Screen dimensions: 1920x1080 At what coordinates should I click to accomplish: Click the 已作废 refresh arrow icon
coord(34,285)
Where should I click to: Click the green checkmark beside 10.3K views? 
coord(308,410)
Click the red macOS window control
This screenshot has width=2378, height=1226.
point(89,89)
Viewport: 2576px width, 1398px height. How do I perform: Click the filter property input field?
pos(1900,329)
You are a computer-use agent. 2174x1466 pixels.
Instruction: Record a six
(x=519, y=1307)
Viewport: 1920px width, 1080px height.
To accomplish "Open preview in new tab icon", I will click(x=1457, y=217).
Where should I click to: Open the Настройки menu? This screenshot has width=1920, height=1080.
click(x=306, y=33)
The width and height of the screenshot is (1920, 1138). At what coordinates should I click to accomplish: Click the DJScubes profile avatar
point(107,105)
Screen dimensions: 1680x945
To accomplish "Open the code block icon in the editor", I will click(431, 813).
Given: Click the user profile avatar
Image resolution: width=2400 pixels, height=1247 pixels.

*****

> [YOUR GOAL]: Go over the data and return every line that includes the word "will".

> [FINISHED TASK]:
To accomplish "Open preview in new tab icon", I will click(x=1457, y=217).
To accomplish "Open the code block icon in the editor", I will click(431, 813).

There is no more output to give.